Not sure what the fifth tent has to do with anything. Does each tent have to have three students and one faculty?

Both my wife & I went to single sex secondary schools and colleges. We have two children, a daughter & son, who went to single sex boarding prep schools. So for this family this question is perfectly natural. But I don't think the statement is natural for today's students.

So lets say there are four tents which have three students and one faculty member.

There are \(\dfrac{12!}{(3!)^4}\) ways to assign twelve students to four faculty in groups of three.

Your thinking is on the right tracks. But I think that the question is ill posed.

Not sure what the fifth tent has to do with anything.

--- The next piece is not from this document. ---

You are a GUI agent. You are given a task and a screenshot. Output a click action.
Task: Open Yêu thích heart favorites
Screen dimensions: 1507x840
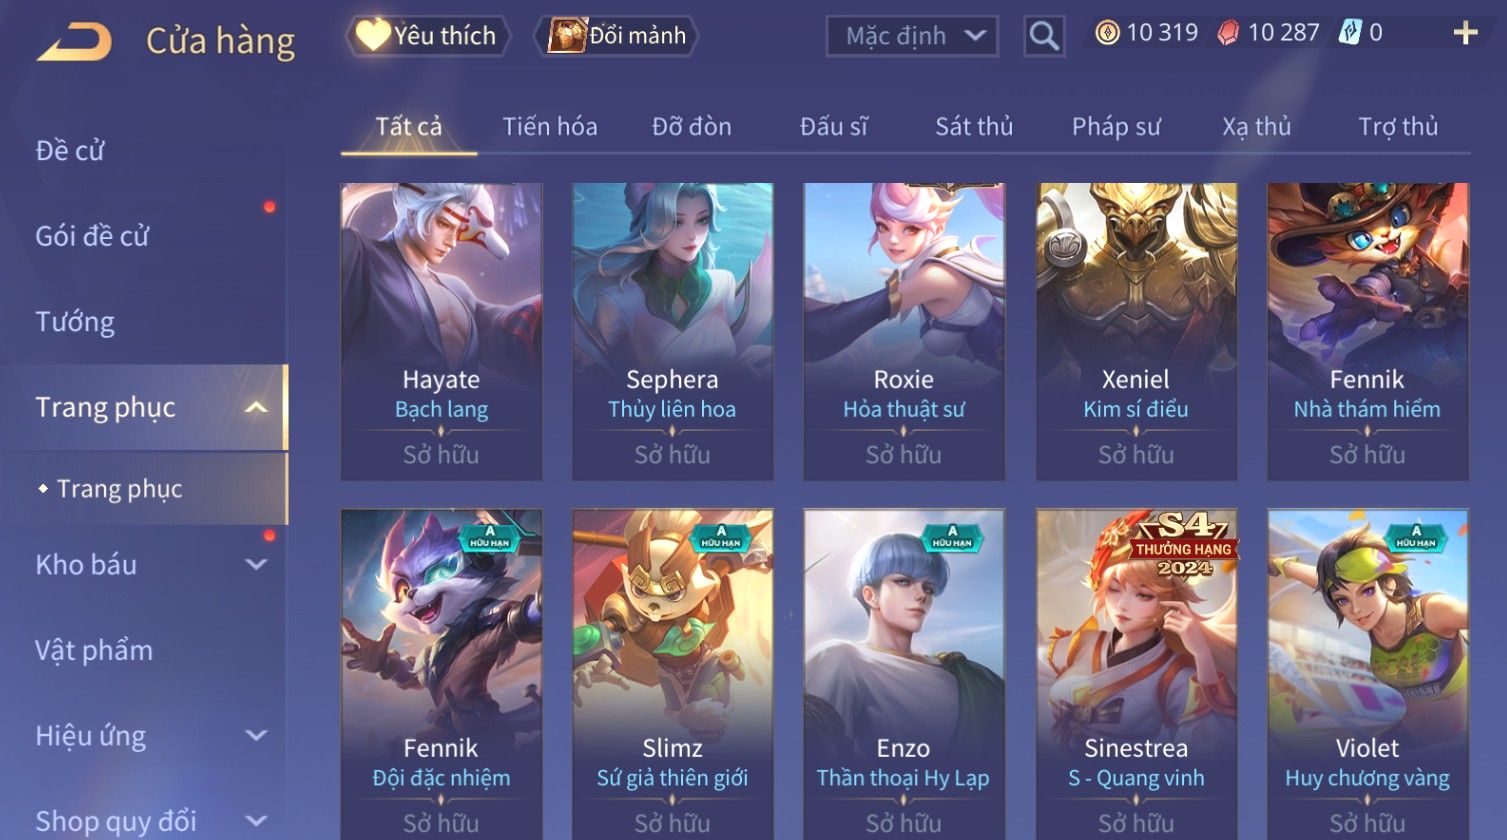click(x=428, y=36)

Does each tent have to have three students and one faculty?

Both my wife & I went to single sex secondary schools and colleges. We have two children, a daughter & son, who went to single sex boarding prep schools. So for this family this question is perfectly natural. But I don't think the statement is natural for today's students.

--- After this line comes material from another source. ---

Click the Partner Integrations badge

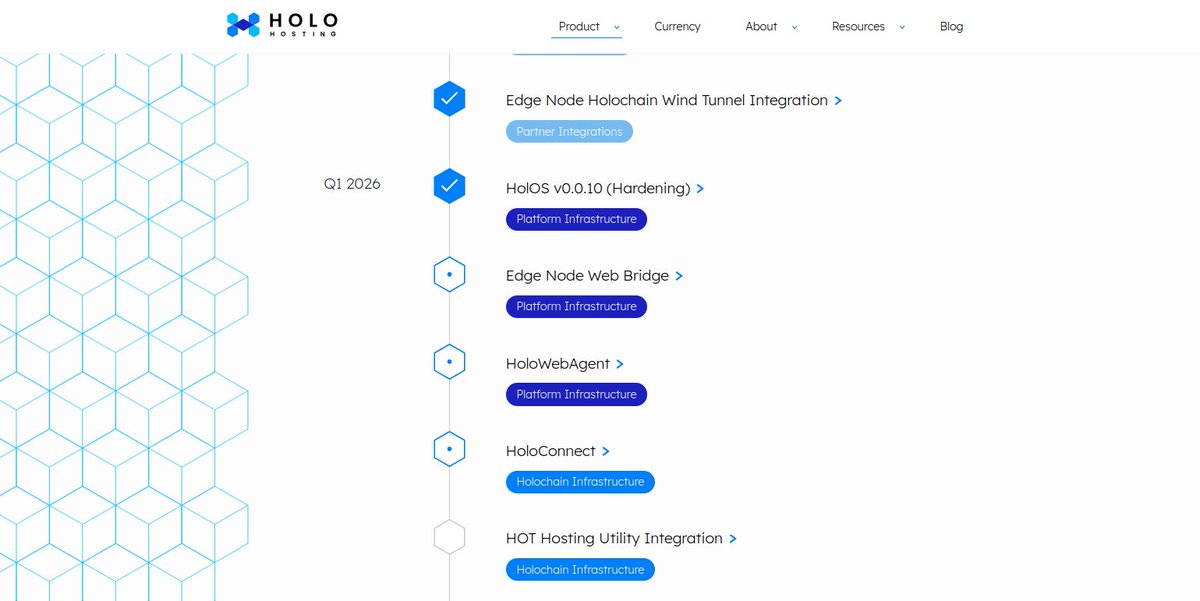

So lets say there are four tents which have three students and one faculty member.

There are \(\dfrac{12!}{(3!)^4}\) ways to assign twelve students to four faculty in groups of three.

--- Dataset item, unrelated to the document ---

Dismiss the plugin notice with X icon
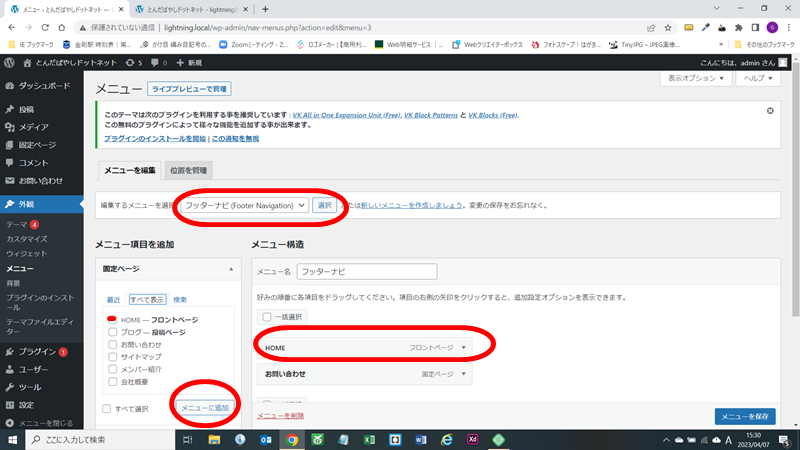Image resolution: width=800 pixels, height=450 pixels. [769, 111]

When I asked about the fifth tent having to be considered in finding the solution the response I got was each tent will have 3 students and one teacher, so I'm guessing the fifth tent is doing its job of just confusing my thought process...lol

My second thought on my original post was messed up with the 5th tent. I originally wanted to tackle the problem like so:

12! / (3!)^3

But I noticed that you have your denominator raised to the 4? can you explain?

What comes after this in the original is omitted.